The Intergenerational Health Advocacy Project, which pairs teen computer tutors with seniors living at City Heights Square, is living proof that people don’t always know what they want until they already have it.
The founder of the program, the Consumer Center for Health Education and Advocacy, conducted several surveys three years ago with City Heights senior citizens and high school students and discovered both age groups had unfavorable opinions of each other. Seniors thought high school kids were disrespectful and high school students thought seniors were grumpy. Despite the survey results, the Consumer Center went forward with plans to implement an intergenerational computer training course.
The course matches high school students from Crawford, Hoover and Health Sciences High and Middle College with elderly residents at the City Heights Square senior housing complex and two downtown locations. The students teach seniors how to access health benefits online and get connected with the modern world; the seniors share their wisdom with the young and their connections with the past. The meshing of these two generations has brought some unexpected results.

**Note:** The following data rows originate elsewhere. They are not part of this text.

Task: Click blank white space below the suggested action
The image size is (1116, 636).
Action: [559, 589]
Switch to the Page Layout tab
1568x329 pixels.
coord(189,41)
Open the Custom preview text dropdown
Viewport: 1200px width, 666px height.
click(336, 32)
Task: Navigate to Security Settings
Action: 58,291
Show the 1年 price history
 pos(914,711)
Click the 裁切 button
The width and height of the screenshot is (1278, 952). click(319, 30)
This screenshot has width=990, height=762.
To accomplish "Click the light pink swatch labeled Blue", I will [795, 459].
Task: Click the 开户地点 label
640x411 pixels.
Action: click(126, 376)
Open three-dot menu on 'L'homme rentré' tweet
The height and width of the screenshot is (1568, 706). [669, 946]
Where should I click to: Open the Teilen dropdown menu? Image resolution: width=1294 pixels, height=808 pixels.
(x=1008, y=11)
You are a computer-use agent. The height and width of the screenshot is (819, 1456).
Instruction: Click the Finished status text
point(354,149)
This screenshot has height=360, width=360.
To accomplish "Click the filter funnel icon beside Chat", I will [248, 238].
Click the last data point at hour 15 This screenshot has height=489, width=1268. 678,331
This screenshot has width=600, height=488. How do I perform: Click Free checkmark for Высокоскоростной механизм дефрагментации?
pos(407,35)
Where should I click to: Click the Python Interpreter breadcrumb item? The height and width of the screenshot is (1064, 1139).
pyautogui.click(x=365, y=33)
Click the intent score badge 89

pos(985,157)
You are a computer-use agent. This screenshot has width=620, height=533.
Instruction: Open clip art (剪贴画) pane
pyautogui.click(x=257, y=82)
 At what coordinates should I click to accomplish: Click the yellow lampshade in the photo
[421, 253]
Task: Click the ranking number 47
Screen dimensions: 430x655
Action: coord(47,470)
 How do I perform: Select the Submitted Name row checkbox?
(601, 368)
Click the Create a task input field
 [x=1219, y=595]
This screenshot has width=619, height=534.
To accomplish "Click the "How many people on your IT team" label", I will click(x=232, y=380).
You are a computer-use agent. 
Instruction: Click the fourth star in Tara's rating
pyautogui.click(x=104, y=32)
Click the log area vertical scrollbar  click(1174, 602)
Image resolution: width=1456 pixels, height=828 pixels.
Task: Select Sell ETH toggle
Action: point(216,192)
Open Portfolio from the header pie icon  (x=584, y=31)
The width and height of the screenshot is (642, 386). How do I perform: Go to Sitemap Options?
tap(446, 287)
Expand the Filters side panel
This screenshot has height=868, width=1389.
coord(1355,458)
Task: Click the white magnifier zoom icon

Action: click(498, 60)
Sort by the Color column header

Project manager Kristi Evans recounts one previously antisocial senior who became actively engaged after his computer tutor showed him how to look up his small English hometown on Google. After receiving a few computer lessons he was able to find a photo of himself and his girlfriend on the Internet from when he was 17 years old. He soon started online banking and contacting family members he hadn’t communicated with in years.
Evans says stories like this are common. Through the project, many seniors are now using Skype and Facebook to reconnect with family and friends, raising their self-esteem, keeping their minds active, and improving their health and well-being.
Seniors are also discovering they enjoy interacting with their teens. Evans says they love telling their tutors what it was like to live in the 1930s or back in their birth country. The project has trained some senior tutors, but the overwhelming majority of requests are for teen tutors.
Seniors aren’t the only ones finding out their opinions of other generations can change. Evans says that 60 percent of her high school tutors ask if they can continue volunteering after their three-month internship is over.
The intergenerational project is inspired by research from the Kaiser Family Foundation, AARP, and others that shows most seniors on Medicare are not online, that a disproportionate number of ethnic-minority seniors haven’t applied for all the benefits they are eligible for, and that seniors living in group homes are at risk of becoming antisocial. Combined with research that shows youth from low- income communities are at higher risk for not completing high school than their higher-income peers, the Consumer Center selected the City Heights Square senior housing complex as an ideal location to carry out the program.
The project, funded by the Gary and Mary West Foundation, supplies laptop computers and recruits approximately 40 high school interns a semester to volunteer four hours a week at one of the three locations. About a dozen seniors at City Heights Square benefit from the computer training per semester.